*Listed entries*.
::::::
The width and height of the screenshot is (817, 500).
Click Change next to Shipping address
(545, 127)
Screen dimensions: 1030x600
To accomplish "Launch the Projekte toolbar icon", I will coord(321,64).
::::::
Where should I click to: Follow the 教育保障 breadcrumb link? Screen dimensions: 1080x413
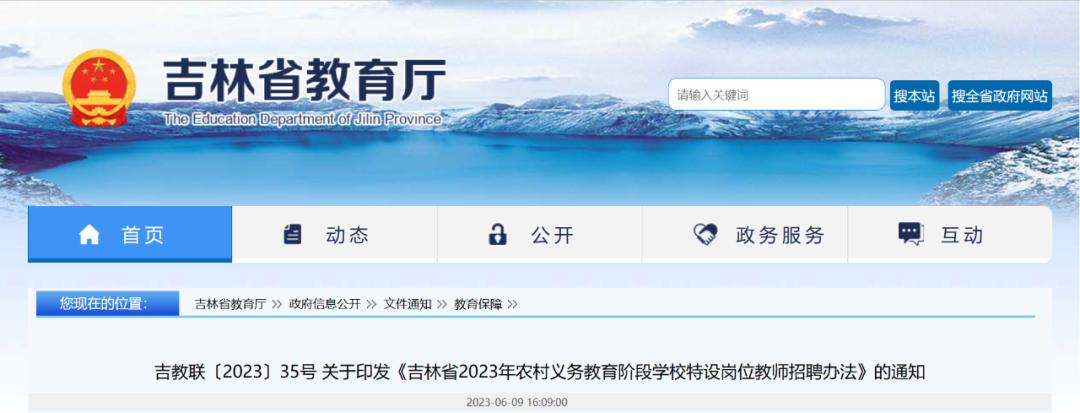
::::::
*What to do*.
Copy each line of the listing that contains "dimensions".

*The answer*.
Screen dimensions: 1030x600
Where should I click to: Follow the 教育保障 breadcrumb link? Screen dimensions: 1080x413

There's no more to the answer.